1) Ni l'article L. 34‑1 du code des postes et des communications électroniques (CPCE) ni l'article 6 de la loi n° 2004‑575 du 21 juin 2004 ne prévoient un réexamen périodique, au regard des risques pour la sécurité nationale, de la nécessité de maintenir l'obligation faite aux personnes concernées de conserver les données de connexion. Ces articles, ainsi, par suite, que l'article R. 10‑13 du CPCE et le décret n° 2011‑219 du 25 février 2011, en tant qu'ils ne subordonnent pas le maintien en vigueur de cette obligation au constat, à échéance régulière, qui ne saurait raisonnablement excéder un an, de la persistance d'une menace grave, réelle et actuelle ou prévisible, pour la sécurité nationale sont, dans cette mesure, contraires au droit de l'Union européenne. Il résulte de ce qui précède que, s'agissant de l'objectif de sauvegarde de la sécurité nationale, le refus d'abroger l'article R. 10‑13 du CPCE et l'article 1er du décret du 25 février 2011 doit être annulé en tant que leurs dispositions ne prévoient pas un réexamen périodique de l'existence d'une menace grave, réelle et actuelle ou prévisible pour la sécurité nationale, s'agissant des données qu'elles mentionnent autres que celles afférentes à l'identité civile, aux comptes et aux paiements des utilisateurs et aux adresses IP. Il y a lieu d'enjoindre au gouvernement de compléter ces dispositions dans un délai de six mois à compter de la présente décision.

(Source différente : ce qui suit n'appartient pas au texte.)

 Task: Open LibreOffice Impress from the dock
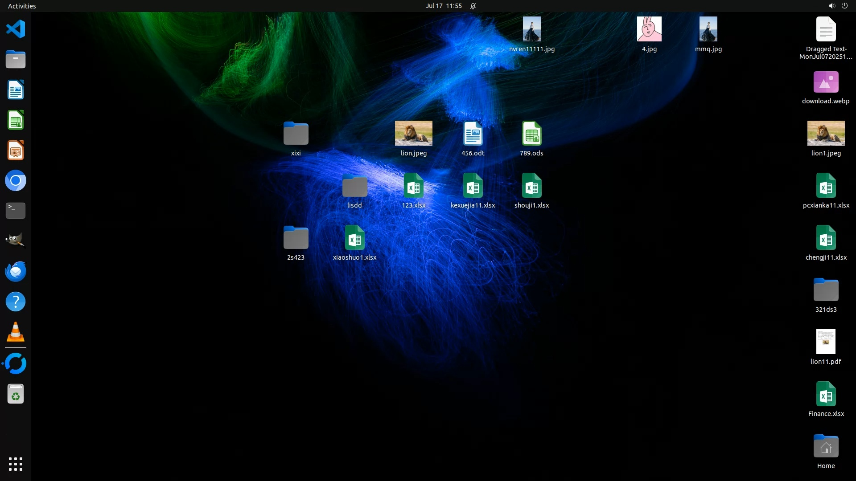[x=16, y=151]
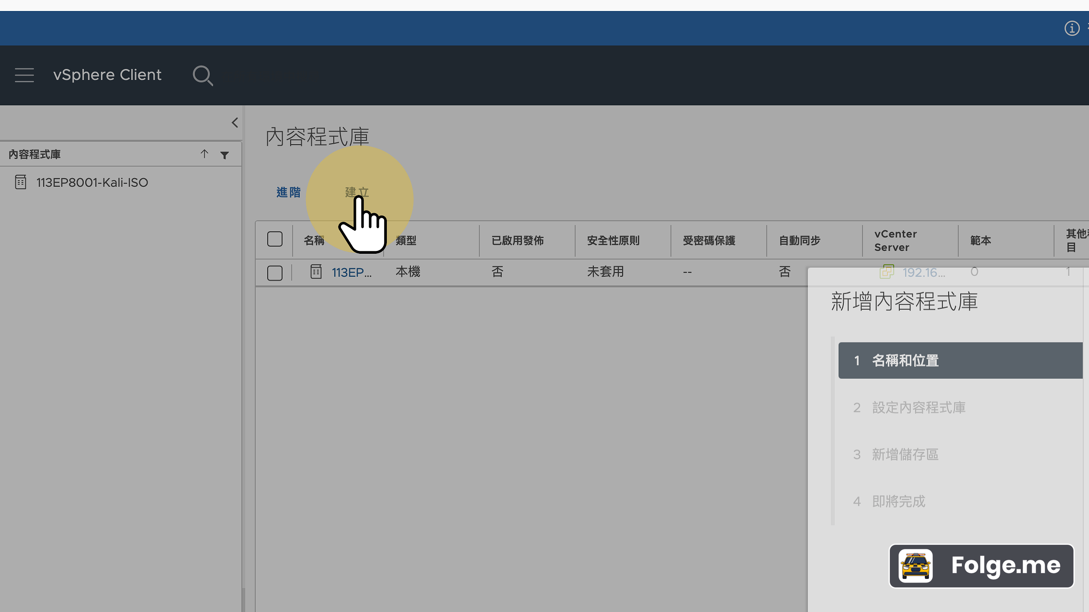This screenshot has width=1089, height=612.
Task: Check the checkbox for the 113EP library row
Action: pyautogui.click(x=275, y=272)
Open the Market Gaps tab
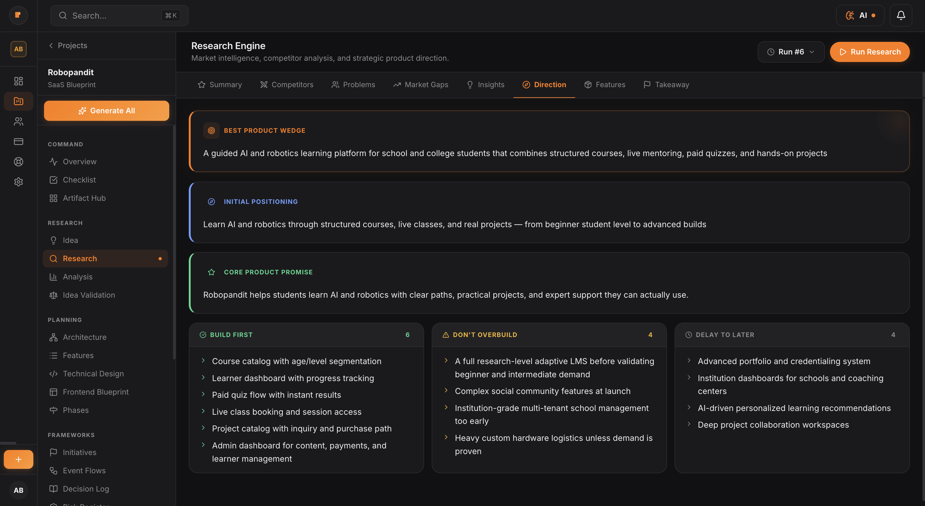This screenshot has width=925, height=506. click(421, 84)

2) Il ressort des pièces du dossier que la France est, à la date de la présente décision, confrontée à une menace grave, réelle et non seulement prévisible mais actuelle pour sa sécurité nationale, appréciée au regard de l'ensemble des intérêts fondamentaux de la Nation listés à l'article L. 811‑3 du code de la sécurité intérieure (CSI) qui, par son intensité, revêt un caractère grave et réel. Cette menace est, à la date de la présente décision, non seulement prévisible mais aussi actuelle. Cette menace procède d'abord de la persistance d'un risque terroriste élevé, ainsi qu'en témoigne notamment le fait que sont survenues sur le sol national au cours de l'année 2020 six attaques abouties ayant causé sept morts et onze blessés. Par ailleurs, la France est particulièrement exposée au risque d'espionnage et d'ingérence étrangère, en raison notamment de ses capacités et de ses engagements militaires et de son potentiel technologique et économique. La France est également confrontée à des menaces graves pour la paix publique, liées à une augmentation de l'activité de groupes radicaux et extrémistes. Dans la mesure où il résulte de la présente décision que la réalité et la gravité de la menace pesant sur la sécurité nationale justifient l'obligation de conserver généralisée et indifférenciée de l'ensemble des données de connexion à cette fin, les opérateurs ne sauraient, avant l'expiration du délai de six mois laissé au gouvernement pour compléter les dispositions litigieuses, se soustraire à cette obligation et aux sanctions dont sa méconnaissance est assortie au motif que la durée de l'injonction qui leur est faite n'a pas été limitée dans le temps par le pouvoir réglementaire.